>>

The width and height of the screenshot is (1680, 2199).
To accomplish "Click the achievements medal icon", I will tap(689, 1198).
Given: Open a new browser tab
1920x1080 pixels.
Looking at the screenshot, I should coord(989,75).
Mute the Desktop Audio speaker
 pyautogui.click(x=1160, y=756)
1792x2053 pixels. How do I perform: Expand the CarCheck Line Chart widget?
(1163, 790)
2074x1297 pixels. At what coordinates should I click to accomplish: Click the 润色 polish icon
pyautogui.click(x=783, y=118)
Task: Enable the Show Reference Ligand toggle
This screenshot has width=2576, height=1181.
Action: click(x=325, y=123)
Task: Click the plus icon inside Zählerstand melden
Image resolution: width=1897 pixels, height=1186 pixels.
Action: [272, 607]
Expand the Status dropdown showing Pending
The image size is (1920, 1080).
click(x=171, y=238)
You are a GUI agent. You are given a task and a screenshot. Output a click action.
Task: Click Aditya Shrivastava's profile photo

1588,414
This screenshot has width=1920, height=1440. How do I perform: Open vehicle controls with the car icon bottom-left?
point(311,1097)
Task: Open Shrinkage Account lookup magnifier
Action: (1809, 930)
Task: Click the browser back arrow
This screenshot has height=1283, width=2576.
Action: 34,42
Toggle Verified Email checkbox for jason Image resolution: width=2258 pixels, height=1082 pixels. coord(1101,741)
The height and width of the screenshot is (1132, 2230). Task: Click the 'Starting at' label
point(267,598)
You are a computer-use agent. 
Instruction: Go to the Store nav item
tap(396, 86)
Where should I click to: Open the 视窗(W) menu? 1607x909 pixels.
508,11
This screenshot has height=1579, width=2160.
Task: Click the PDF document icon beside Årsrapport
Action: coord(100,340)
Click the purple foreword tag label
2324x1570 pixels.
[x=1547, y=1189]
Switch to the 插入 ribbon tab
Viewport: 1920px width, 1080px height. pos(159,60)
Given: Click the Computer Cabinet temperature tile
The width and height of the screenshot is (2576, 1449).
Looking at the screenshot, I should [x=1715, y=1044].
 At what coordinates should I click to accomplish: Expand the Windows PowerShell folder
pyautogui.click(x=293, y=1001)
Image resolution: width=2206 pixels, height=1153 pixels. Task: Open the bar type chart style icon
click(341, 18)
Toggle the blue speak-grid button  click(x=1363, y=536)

<<

• **Work order**
Copy out, word for word, the part of the entries above that begins at the line with "1792x2053 pixels. How" and ends at the line with "Task: Enable the Show Reference Ligand toggle", including both.

• **Written reply**
1792x2053 pixels. How do I perform: Expand the CarCheck Line Chart widget?
(1163, 790)
2074x1297 pixels. At what coordinates should I click to accomplish: Click the 润色 polish icon
pyautogui.click(x=783, y=118)
Task: Enable the Show Reference Ligand toggle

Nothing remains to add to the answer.